> [練習問題]:
(1) ページ抜粋の「その一方で,気持ちに余裕を持」から「スト方式」の2つがあります。」までを、一字も変えずに打ち直してください。
(2) ページ抜粋を読んで、次の問いに答えてください。
(a) 小学生のいる家庭では、どのくらいの割合で家のルールを決めていますか。
(b) フィルタリングには、どんな2つの方式がありますか。
(c) フィルタリングを使っているのは、平均してどのくらいの割合ですか。
(3) ページ抜粋によると、フィルタリングを解除する変遷期に特に注意が必要なのはなぜですか。1〜3文で説明してください。

> [ページ抜粋]:
+===+

ニュースのインタビューを行う際には,質問者が望む答えを切り取って使うこともあります。
加えて,情報は伝言ゲームのように,多くの人を介すごとに信ぴょう性が低くなっていくものです。
とある政治家を批判する人を見つけたときは,「それでは,その人の良いところを挙げてみてください」と言ってみてください。
それで何一つ答えられないようであれば,その人の発言に説得力はありません。
この他,根拠について調べ直したり,事実と推測や感想を区別できるようにクリティカルシンキング的な態度ができるようだと理想的です。
世の中について懐疑的になることは重要だと思います。
その一方で,気持ちに余裕を持っておくことでコミュニケーションで嫌な思いをすることは少なくなるでしょう。
揚げ足を取って誰にでも噛みつくのではなく,万人にやさしく接することができれば理想的です。
親が子どものためにできること
子どもに接する態度を工夫する
親が子どもに接する時間は多いので,家庭における立ち振る舞いは大きな影響を及ぼします。
ここでは4つの工夫を紹介しましょう↓
- 会話の話題に出す:ネットの良い点や悪い点を伝えるようにします。情報モラルについては会社でも取り上げられることが多いでしょうから,親子がともに学んでいけると良いですね。
- 言い方を工夫する:先述したように,「~してはダメ」というのではなく「~しよう」という口調を中心に具体的に理由も添えて説くようにしましょう。反対はしても,代替案を一切言わない人にならないでください。禁止事項を作らないことで,子が親に相談しやすい環境づくりにも役立ちます。
- 子どもの使い方に関心を持つ:子どもが使っているSNSを無理のない範囲で一緒にやってみるなど,寄り添うことも重要です。
- 家庭でのルールを決める:勝手に物を買わない,名前や住所を載せない,夜11時を過ぎたら部屋に持ち込まないなどの決まりを作っている家庭が目立ちます。ちなみに,小学生では8割を超える家庭でルールを決めていて,中学生だと7割,高校生になると5割弱というのが,先ほどの内閣府による調査結果にありました。
フィルタリングを利用する
各携帯会社が提供するように義務付けられているのがフィルタリングサービスなのですが,その存在についてはご存じでしたでしょうか。
平均して4割程度がフィルタリングを使っているわけですから,警察庁発表のフィルタリングを利用していてSNS関連の被害にあった児童の使用割合が1割ちょっとであることを考えると,被害に遭う確率を低くしてくれていることは確かです(参考:警察庁の発表資料)。
特定のリストにあるサイトへのアクセスを禁止する「ブラックリスト方式」の他,リスト内のURLだけにアクセスが可能な「ホワイトリスト方式」の2つがあります。
ちなみに,解除するタイミングで事件に巻き込まれる子どもが多いので,変遷期には特に注意が必要です。

+===+

> [手元の資料]:
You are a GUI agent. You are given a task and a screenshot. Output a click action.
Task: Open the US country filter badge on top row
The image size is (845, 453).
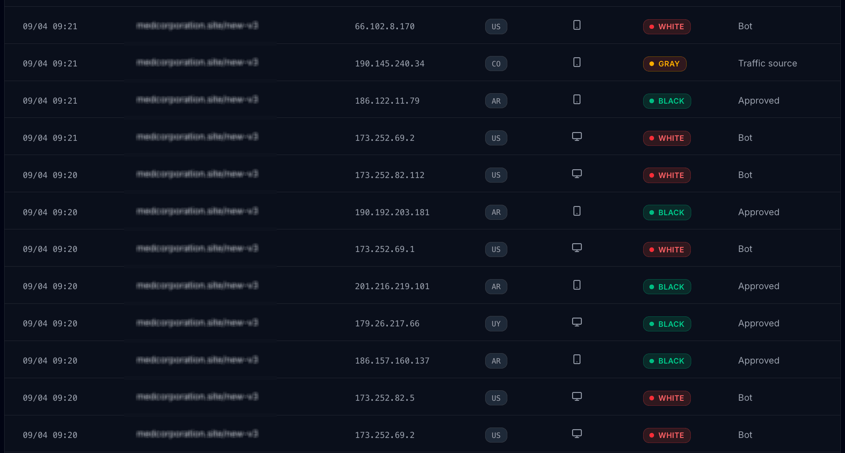[x=496, y=26]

+===+

> [問題ごとの答え]:
(1)
その一方で,気持ちに余裕を持っておくことでコミュニケーションで嫌な思いをすることは少なくなるでしょう。
揚げ足を取って誰にでも噛みつくのではなく,万人にやさしく接することができれば理想的です。
親が子どものためにできること
子どもに接する態度を工夫する
親が子どもに接する時間は多いので,家庭における立ち振る舞いは大きな影響を及ぼします。
ここでは4つの工夫を紹介しましょう↓
- 会話の話題に出す:ネットの良い点や悪い点を伝えるようにします。情報モラルについては会社でも取り上げられることが多いでしょうから,親子がともに学んでいけると良いですね。
- 言い方を工夫する:先述したように,「~してはダメ」というのではなく「~しよう」という口調を中心に具体的に理由も添えて説くようにしましょう。反対はしても,代替案を一切言わない人にならないでください。禁止事項を作らないことで,子が親に相談しやすい環境づくりにも役立ちます。
- 子どもの使い方に関心を持つ:子どもが使っているSNSを無理のない範囲で一緒にやってみるなど,寄り添うことも重要です。
- 家庭でのルールを決める:勝手に物を買わない,名前や住所を載せない,夜11時を過ぎたら部屋に持ち込まないなどの決まりを作っている家庭が目立ちます。ちなみに,小学生では8割を超える家庭でルールを決めていて,中学生だと7割,高校生になると5割弱というのが,先ほどの内閣府による調査結果にありました。
フィルタリングを利用する
各携帯会社が提供するように義務付けられているのがフィルタリングサービスなのですが,その存在についてはご存じでしたでしょうか。
平均して4割程度がフィルタリングを使っているわけですから,警察庁発表のフィルタリングを利用していてSNS関連の被害にあった児童の使用割合が1割ちょっとであることを考えると,被害に遭う確率を低くしてくれていることは確かです(参考:警察庁の発表資料)。
特定のリストにあるサイトへのアクセスを禁止する「ブラックリスト方式」の他,リスト内のURLだけにアクセスが可能な「ホワイトリスト方式」の2つがあります。

(2)
(a) 8割を超える家庭
(b) ブラックリスト方式とホワイトリスト方式
(c) 4割程度

(3) フィルタリングを解除するタイミングで事件に巻き込まれる子どもが多いからです。